# [Instruction]
Please copy every one of the records below word for word, leaving the pictures out of your reply.

(Coordinate data for items)
####

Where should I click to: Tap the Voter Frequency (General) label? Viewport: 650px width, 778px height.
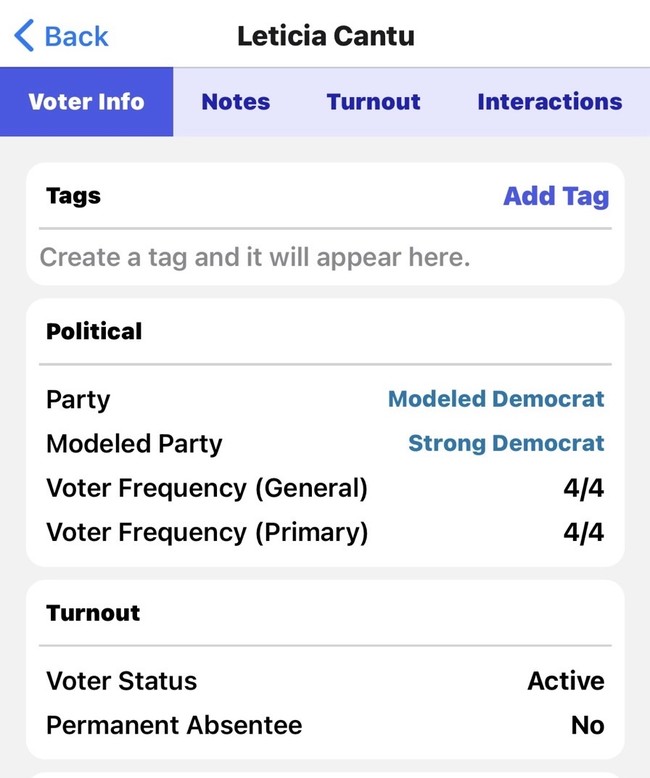click(x=207, y=488)
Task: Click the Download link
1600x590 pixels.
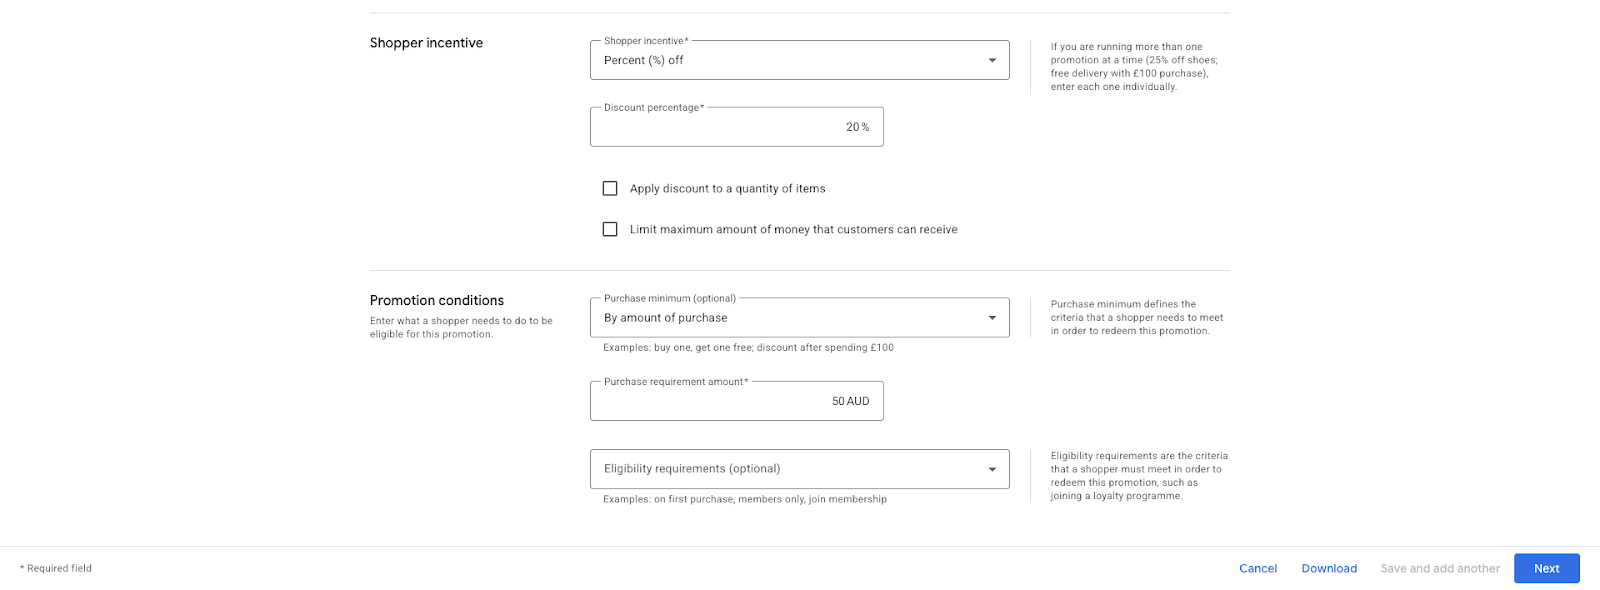Action: point(1329,568)
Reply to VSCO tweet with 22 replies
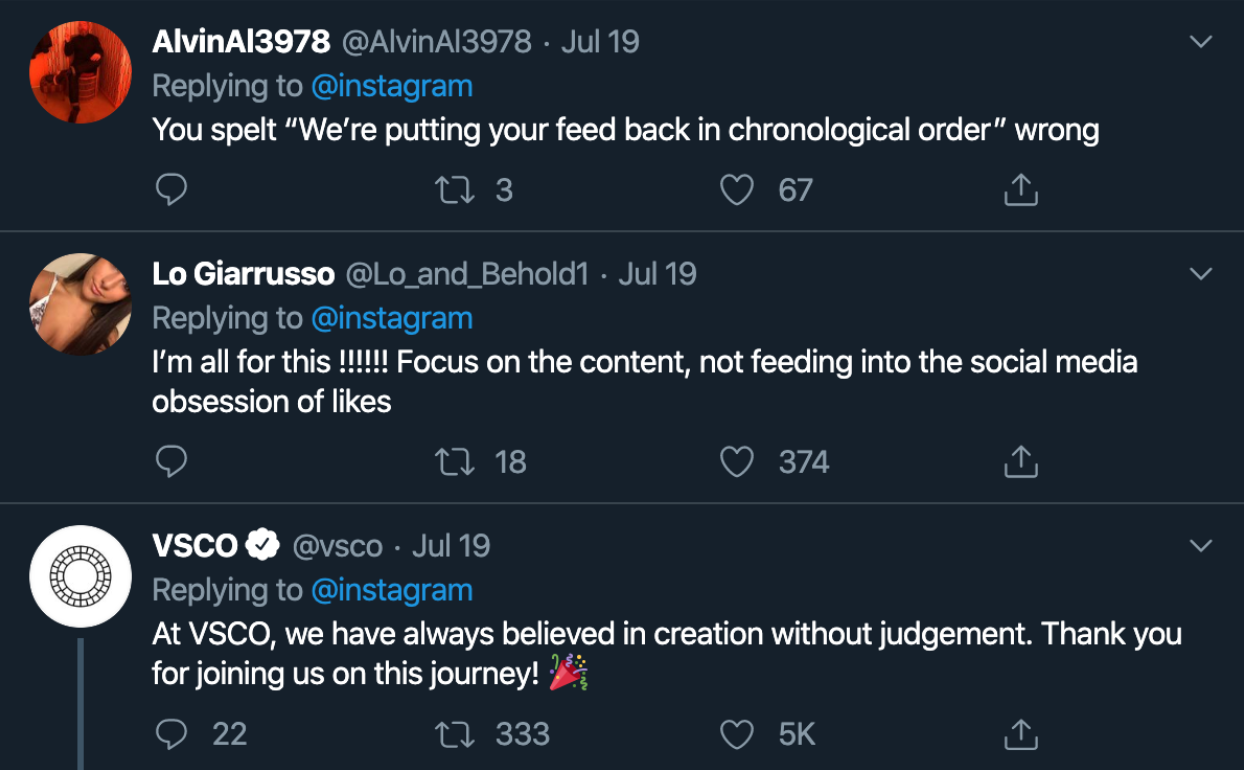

####

# [Solution below]
Where should I click to: Tap the Voter Frequency (General) label? Viewport: 650px width, 778px height.
click(x=207, y=488)
Task: Click the Download link
1600x590 pixels.
Action: point(1329,568)
Reply to VSCO tweet with 22 replies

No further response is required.